Crunching over pulverised wood, Onix slithered a little way along the cliff. It partly turned back, staring expectantly. Josh followed cautiously, taking care to keep the onix between himself and the cliff face beyond. The old pokémon led him down a ledge that wound down the sheer side of the mountain. It kept glancing back to make sure that Josh was still there, seemingly unafraid of the yawning depths.
Eventually, Onix stopped at an apparently random spot. It coiled itself up slightly, its massive bulk only just squeezing onto the path. Without warning, it roared and smashed its way into the cliff face. The ground rumbled and shook, the night filled with the elemental sound of rock grinding on rock as it squirmed through the mountainside.

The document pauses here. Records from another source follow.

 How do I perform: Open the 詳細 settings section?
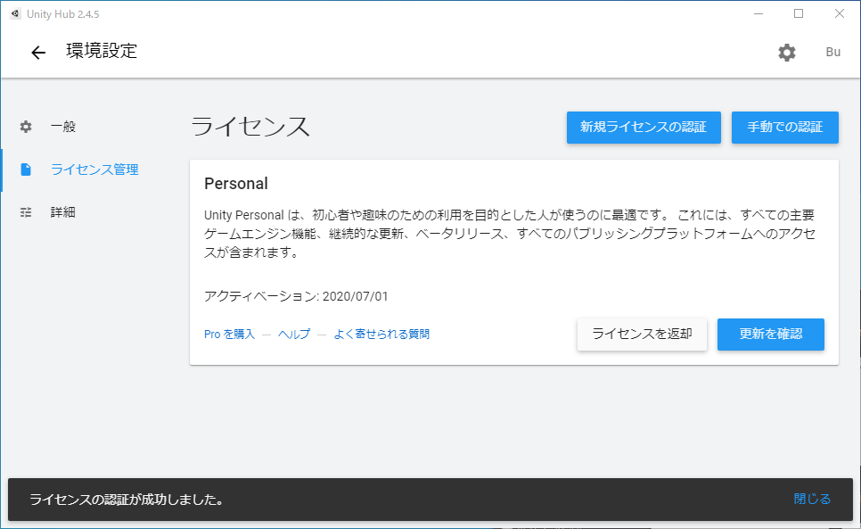point(63,212)
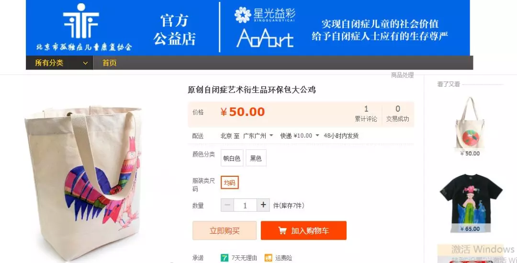
Task: Decrease quantity with the minus button
Action: pos(227,205)
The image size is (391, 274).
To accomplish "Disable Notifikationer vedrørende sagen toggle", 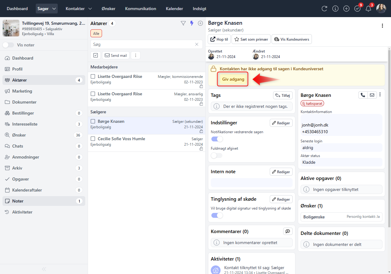I will click(x=217, y=139).
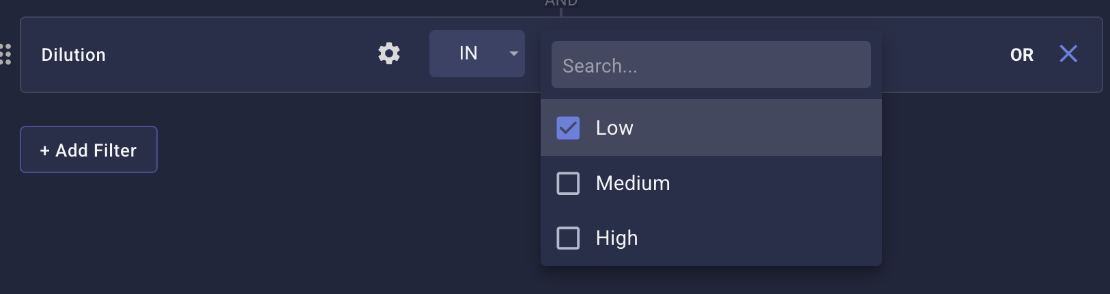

Josh cautiously shone his lantern down the tunnel. Tremors vibrated up from far underground. He hesitated, nervy at the prospect of following down an onix-burrow. He mentally shook himself. This old onix had stopped him from walking over the cliff edge, hadn't it? There was something in the look on its face – that grandfatherly expression – that suggested it knew very well what it was doing. Josh slid himself into the tunnel, took a deep breath, and was gone.
Deep underground, Josh struggled through the living rock. Slithering down an onix-burrow turned out to be a difficult, grubby, claustrophobic, business. He wasn't really feeling afraid any more, so much as persistent, deep-rooted apprehension. A change in the dispersal of the light seemed to reveal an end to the tunnel. Relieved, tired and sore, he slid down the last few yards and fell into a spacious, airy cavern.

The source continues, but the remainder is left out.